Several factors govern the acceptance of transfer credit. In general, Western Washington University grants credit for baccalaureate-oriented courses completed at regionally recognized institutions of higher education. Coursework completed at nationally recognized institutions will be assessed after initial enrollment. The University reserves the right to deny credit for courses that are not compatible with those offered in its baccalaureate degree programs.
Western allows a maximum of 135 quarter (90 semester) credits to transfer from any combination of regionally accredited institutions, including no more than 105 quarter (70 semester) lower-division credits. Additional course work which exceeds this amount may be used to meet specific requirements, but additional credits will not be allowed to count toward the 180-credit requirement for graduation.
Regardless of the number of transfer credits awarded, students must earn a minimum of 45 resident credits through Western for graduation.
Lower-division transfer coursework that is deemed equivalent to an upper-division course cannot be used to satisfy Western Washington University’s 60 credit upper-division minimum requirement.
Certain credits earned at previous institutions do not transfer, regardless of that institution’s accreditation, including:
- College courses numbered below 100
- Technical and vocational courses
- Developmental education or remedial courses
- English as a Second Language
- Sectarian religion courses
- Credit for life experience/travel
- Study skills courses
- CLEP examination credit
- DANTES credit by examination
Exception to the above policies may be made in accordance with inter-agency articulation agreements.
Transfer students from Washington state community colleges may satisfy Western courses listed on the Transfer Course Equivalency Guide. This guide includes course equivalency information for community colleges and public baccalaureate institutions in Washington state, excluding The Evergreen State College.
Students may receive up to 30 credits for military service as recommended by the American Council of Education (ACE) Military Guide and in accordance with University and State policies regarding transfer credits. Applicants may request evaluation of military credit by submitting the Joint Service Transcript (JST) to the Office of the Registrar.

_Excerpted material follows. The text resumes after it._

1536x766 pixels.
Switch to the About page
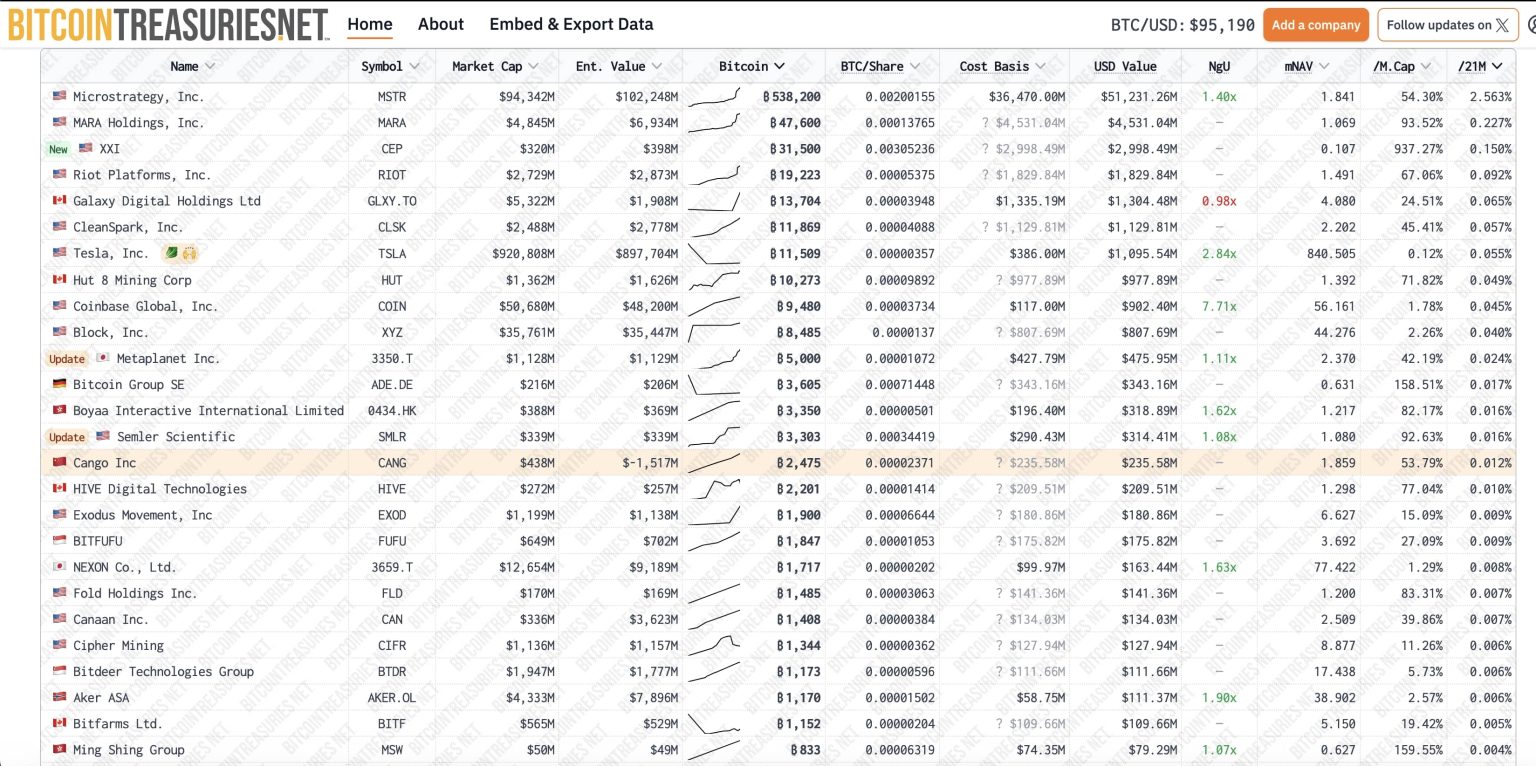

Transfer of Associate Degrees
Direct Transfer Agreement (DTA) Associate Degree. Applicants who complete a DTA associate degree at a Washington State community or technical college prior to initial enrollment at Western will typically satisfy all of Western’s General University Requirements (GURs), provided the degree meets Washington State’s Intercollege Relations Commission (ICRC) guidelines and include at least 90 credits. The DTA degree must include 75 credits that are directly transferable to Western. Up to 15 credits not normally transferable may transfer if used as part of this associate degree. Western will not accept any non-transferable credit earned after the DTA is awarded. The Pass/Fail grading option may only be used in the general elective area. Students should work closely with community college transfer advisors to ensure their curriculum choice follows the approved guidelines.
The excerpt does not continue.